Thanks man, at least I know what to look for now.


----------



## TwistedMetal (Oct 11, 2007)

those are nice lights Detroit...when my cheap lights break, which they will... im always backing into things with my dump truck...ill look for those...


----------



## Philbilly2 (Aug 25, 2007)

Dan nailed the backrack lights... no good for plowing. It causes a glare off the back of the the box that is frigin annoying. If you can, get them under the truck, like by the hitch so it takes more to get at them.

Here's mine. They are from a semi truck parts place. Good and bright. And pretty well tucked away for safe keeping.


----------



## Snowpower (Sep 2, 2007)

Tractor supply had a nice trapezoidal light for 15 dollars each. Rectangular, 55 watt, with a little cage on it. It may have been plastic but I dont think the rubber bodies make much of a difference.

I have two 35 watt rubber coated round tractor lights mounted in the two outside holes in the bumper in the step area. Just outside of where you would mount a ball to the bumper.

I have them aimed at about 45 degrees and they shine nicely to the sides and back, and give me a good spreader pattern view.

They are self grounding so theres only one wire. Of course you have to mount them to grounded metal.

Angelos has them. 9 dollars each.


----------



## Snowpower (Sep 2, 2007)

Trapezoidal means it has a nice spread pattern. Like a headlight.

As opposed to fog light which is a wide very short pattern, or beam/driving light which is long range and narrow.

Thought Id point that out.


----------



## SnoFarmer (Oct 15, 2004)

I like the idea but I back into to many snow piles/banks.

I would need a steal cage around them.
I saw someone with a nice bumper that had holes cut in it to accept lights.


----------



## Snowpower (Sep 2, 2007)

For the price. Who cares. Out of all the lights Ive looked at and seen, there isn't one pair that costs more than thirty dollars. Almost priced as disposeables anyhow.

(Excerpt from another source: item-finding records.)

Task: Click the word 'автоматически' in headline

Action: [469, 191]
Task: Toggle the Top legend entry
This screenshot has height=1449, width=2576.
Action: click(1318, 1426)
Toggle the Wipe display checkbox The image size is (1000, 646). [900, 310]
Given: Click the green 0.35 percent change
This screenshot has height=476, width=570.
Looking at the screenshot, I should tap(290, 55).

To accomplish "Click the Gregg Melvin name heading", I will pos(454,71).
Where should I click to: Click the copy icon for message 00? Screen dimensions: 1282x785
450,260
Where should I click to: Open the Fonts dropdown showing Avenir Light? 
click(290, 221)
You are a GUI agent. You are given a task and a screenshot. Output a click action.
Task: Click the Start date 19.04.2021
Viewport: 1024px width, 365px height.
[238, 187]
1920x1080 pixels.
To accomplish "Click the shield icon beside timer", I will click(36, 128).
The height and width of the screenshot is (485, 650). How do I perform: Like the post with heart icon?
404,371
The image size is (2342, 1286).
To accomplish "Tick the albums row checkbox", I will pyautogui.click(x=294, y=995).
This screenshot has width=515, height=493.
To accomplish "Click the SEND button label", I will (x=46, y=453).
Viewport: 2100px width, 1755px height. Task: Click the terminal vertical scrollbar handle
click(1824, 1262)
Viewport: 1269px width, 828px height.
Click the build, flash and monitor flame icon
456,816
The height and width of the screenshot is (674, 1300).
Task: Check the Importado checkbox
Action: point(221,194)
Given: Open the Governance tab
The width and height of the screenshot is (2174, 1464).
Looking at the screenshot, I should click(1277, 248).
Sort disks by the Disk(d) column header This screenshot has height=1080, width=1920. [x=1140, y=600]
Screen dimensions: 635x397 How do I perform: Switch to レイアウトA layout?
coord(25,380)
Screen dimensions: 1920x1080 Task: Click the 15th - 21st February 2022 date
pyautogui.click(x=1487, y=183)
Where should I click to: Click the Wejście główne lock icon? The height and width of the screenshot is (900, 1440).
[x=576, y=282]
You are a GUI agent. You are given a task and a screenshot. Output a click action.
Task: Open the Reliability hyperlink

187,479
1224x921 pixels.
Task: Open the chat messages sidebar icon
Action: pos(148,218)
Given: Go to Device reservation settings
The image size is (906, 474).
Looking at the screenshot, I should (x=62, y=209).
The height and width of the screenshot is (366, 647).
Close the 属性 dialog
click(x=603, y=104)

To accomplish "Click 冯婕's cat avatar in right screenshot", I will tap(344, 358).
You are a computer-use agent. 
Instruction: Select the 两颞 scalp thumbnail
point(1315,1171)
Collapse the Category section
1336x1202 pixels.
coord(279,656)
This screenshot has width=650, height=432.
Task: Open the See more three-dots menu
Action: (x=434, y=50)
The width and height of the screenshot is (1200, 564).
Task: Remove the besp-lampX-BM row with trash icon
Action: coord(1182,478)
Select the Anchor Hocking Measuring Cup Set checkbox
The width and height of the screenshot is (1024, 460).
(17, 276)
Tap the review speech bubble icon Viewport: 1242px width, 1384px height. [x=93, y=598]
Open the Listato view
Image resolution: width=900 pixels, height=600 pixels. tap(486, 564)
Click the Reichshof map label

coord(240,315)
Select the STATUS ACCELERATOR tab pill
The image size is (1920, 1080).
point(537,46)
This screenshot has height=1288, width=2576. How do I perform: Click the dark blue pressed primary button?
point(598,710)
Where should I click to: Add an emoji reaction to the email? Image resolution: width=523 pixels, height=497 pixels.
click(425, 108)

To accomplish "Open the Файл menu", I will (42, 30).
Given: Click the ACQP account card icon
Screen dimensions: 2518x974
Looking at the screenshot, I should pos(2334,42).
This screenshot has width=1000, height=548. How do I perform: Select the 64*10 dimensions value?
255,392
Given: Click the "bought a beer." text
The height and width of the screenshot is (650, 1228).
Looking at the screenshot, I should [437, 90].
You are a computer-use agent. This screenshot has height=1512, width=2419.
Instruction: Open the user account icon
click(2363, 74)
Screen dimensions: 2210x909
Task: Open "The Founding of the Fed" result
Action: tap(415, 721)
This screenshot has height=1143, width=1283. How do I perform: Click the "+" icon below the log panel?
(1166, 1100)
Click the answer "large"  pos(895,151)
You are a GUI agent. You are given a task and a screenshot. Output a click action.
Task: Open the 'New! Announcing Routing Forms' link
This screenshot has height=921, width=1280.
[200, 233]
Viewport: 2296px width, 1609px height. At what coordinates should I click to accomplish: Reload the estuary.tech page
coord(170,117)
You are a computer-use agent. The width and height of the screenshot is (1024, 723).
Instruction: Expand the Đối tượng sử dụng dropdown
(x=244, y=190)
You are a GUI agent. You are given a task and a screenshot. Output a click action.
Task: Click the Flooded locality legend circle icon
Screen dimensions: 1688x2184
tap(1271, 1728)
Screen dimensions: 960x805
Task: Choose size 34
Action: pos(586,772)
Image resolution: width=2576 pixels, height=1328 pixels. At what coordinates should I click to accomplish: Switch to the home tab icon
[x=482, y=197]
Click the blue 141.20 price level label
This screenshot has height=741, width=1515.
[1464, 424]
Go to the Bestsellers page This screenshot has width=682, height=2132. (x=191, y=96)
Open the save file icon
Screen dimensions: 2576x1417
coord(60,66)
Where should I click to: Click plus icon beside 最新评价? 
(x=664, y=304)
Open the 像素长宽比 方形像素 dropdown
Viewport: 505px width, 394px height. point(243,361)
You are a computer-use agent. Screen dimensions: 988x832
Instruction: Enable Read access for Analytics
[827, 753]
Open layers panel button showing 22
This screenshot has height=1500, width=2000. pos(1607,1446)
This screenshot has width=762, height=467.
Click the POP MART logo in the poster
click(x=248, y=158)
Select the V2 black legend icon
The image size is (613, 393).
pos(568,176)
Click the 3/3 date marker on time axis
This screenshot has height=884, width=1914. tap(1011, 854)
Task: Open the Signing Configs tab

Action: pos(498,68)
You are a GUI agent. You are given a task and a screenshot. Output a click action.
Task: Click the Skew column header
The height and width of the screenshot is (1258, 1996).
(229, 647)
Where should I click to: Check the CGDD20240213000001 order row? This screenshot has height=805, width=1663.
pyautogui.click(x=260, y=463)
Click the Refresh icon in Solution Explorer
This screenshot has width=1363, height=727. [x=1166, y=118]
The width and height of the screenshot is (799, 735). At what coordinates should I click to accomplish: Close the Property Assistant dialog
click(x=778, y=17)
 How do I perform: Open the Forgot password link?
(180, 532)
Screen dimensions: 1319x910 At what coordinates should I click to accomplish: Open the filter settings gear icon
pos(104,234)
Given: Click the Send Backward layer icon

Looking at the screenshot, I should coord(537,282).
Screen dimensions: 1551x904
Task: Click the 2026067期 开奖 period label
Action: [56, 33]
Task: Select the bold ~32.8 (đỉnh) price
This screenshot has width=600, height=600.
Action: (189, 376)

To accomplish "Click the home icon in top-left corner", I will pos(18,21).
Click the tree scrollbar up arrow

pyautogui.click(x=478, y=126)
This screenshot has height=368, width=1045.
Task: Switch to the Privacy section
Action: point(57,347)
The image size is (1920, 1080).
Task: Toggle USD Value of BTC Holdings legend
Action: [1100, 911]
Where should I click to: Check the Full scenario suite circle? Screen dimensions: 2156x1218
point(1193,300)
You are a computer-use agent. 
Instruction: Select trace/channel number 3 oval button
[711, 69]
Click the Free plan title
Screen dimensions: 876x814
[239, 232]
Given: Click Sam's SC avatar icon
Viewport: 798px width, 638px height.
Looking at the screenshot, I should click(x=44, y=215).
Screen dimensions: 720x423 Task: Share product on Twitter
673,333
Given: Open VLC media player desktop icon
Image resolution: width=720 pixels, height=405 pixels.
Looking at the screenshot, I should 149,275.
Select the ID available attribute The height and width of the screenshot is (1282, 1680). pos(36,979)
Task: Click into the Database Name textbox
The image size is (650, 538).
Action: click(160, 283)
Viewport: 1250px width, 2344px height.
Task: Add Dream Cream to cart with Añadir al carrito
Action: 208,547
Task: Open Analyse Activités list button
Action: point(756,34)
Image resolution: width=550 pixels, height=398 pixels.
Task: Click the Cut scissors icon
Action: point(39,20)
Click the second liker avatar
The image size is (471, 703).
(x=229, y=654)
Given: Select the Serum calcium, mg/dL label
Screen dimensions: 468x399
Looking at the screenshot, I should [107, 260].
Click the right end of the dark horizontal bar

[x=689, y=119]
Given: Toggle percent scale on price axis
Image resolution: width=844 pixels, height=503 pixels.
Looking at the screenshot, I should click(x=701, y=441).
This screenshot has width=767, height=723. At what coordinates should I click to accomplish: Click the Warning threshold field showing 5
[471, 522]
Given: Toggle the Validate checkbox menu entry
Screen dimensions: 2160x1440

I am looking into those brighter halogen or led whatever stock replacements. The stock back up lights in my truck are less than worthless.


----------



## SnoFarmer (Oct 15, 2004)

Snowpower;420519 said:


> For the price. Who cares. Out of all the lights Ive looked at and seen, there isn't one pair that costs more than thirty dollars. Almost priced as disposeables anyhow.
> 
> I am looking into those brighter halogen or led whatever stock replacements. The stock back up lights in my truck are less than worthless.


LOL, I would need a box full of lights.

They would need a quick release so I could chang them out after evry account.....

Stick with the halogens as they will melt off any snow that may have built up. The leds do not get very hot.
jmo.


----------



## SnoFarmer (Oct 15, 2004)

I would need a bumper like the one Alaskan Boss uses.


----------



## Detroitdan (Aug 15, 2005)

Flexible rubber-can your lights do this?


----------



## dmontgomery (Oct 3, 2003)

that is a sweet bumper


----------



## Snowpower (Sep 2, 2007)

SnoFarmer;420520 said:


> LOL, I would need a box full of lights.
> 
> They would need a quick release so I could chang them out after evry account.....
> 
> ...


Maybe you should put the plow on the back of the truck. :waving:


----------



## Lubold8431 (Sep 11, 2006)

SnoFarmer;420526 said:


> I would need a bumper like the one Alaskan Boss uses.


OMG, I want that bumper...


----------



## jhook (Jan 24, 2004)

Now that is a bumper.  I would buy one of those. I ain't handy enough to build one. :crying:


----------



## yamaguy (Aug 26, 2007)

Detroitdan;420527 said:


> Flexible rubber-can your lights do this?


I buy ones from Napa that are almost exactly like that. They run around $10.


----------



## MOWBIZZ (Sep 11, 2007)

*Wow what a bumper!!*



SnoFarmer;420526 said:


> I would need a bumper like the one Alaskan Boss uses.


Where can I get one and who makes it??? Looks like the permanent solution to the back up light problem!!


----------



## Alaska Boss (Oct 8, 2005)

*The Ultimate Rear bumper*



MOWBIZZ;422498 said:


> Where can I get one and who makes it??? Looks like the permanent solution to the back up light problem!!


I found this bumper in a junk yard in Anchorage, Alaska, on a wrecked Chevy pickup & got it for $100. I took it around & asked several fabrication shops if they knew who made it, how much etc.,.... none of them knew who made it,... they all said after looking at it that it was a custom-made job... and that it would be over $1000 for them to try & duplicate it. It has (4)-55watt water-proof marine deck lights counter sunk,.. with the 2 inner ones aimed almost straight back, and the 2 outer ones flared out to the side somewhat. The whole thing is welded out of ¾" aluminum,.. it's probably stronger than the frame, and lighter than a stock bumper. With 220 watts of light out the rear, I think I can see better going backwards than forward,.. lol It's wired on a double switch w/relay, so they can come on when in reverse, all the time (anytime), or not at all. You don't wanna come up right up behind me with your high beams on...


----------



## Lubold8431 (Sep 11, 2006)

That thing is awesome. I wish I had the money and talent to build something like it. What a great find...


----------